• Aim of the exercise:
Reproduce the records from the line containing "You are a GUI" through the line containing "point(61,19)", switching "title" to "heading" and keeping everything else unchanged. Return only those lines and omit the pictures.

• Extracted information:
__________________________________________________
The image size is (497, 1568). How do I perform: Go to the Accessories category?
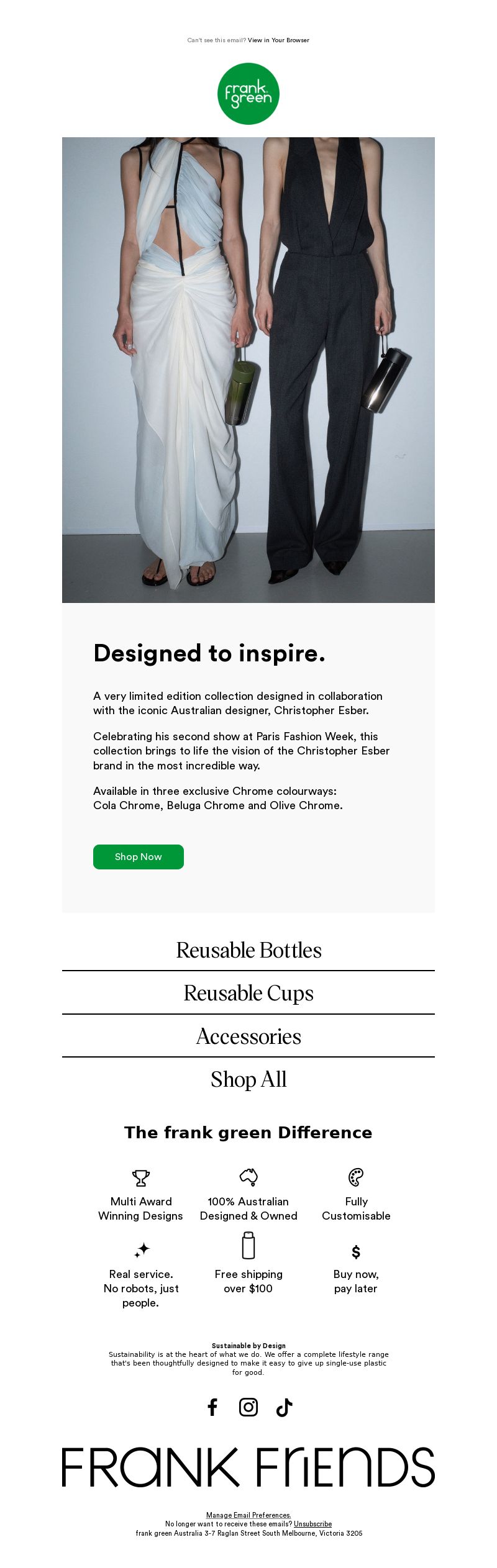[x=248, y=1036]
__________________________________________________
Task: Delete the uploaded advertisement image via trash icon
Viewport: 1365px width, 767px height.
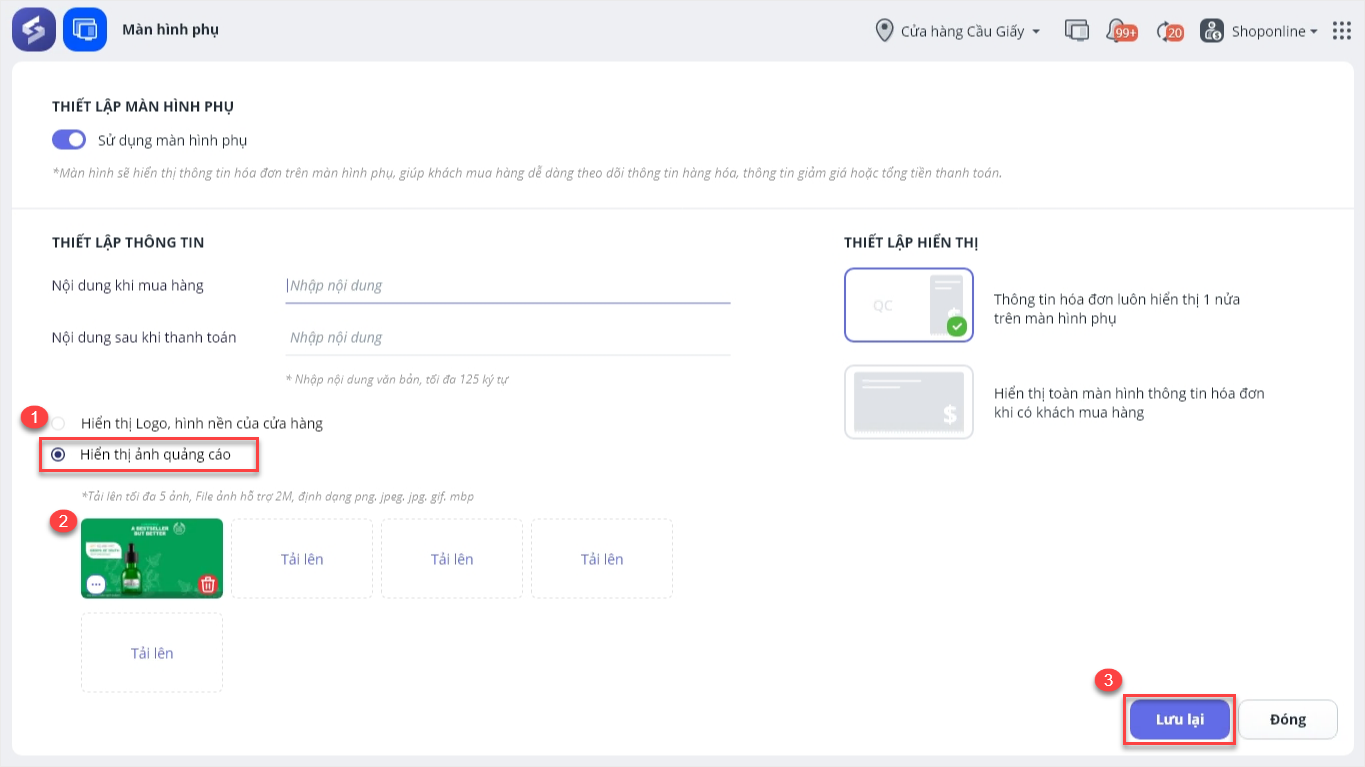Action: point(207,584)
__________________________________________________
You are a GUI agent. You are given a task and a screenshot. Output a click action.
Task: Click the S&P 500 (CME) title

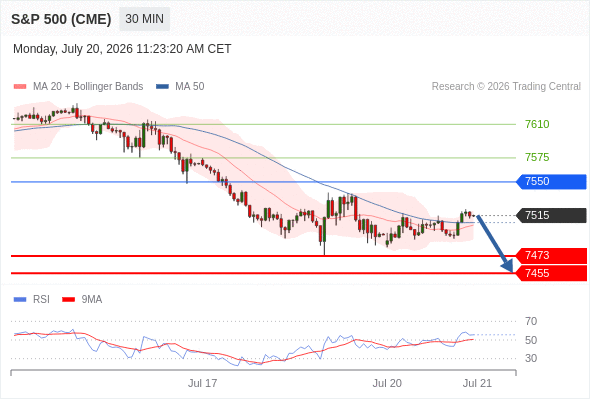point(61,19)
__________________________________________________
• Written response:
You are a GUI agent. You are given a task and a screenshot. Output a click action.
Task: Click the S&P 500 (CME) heading

point(61,19)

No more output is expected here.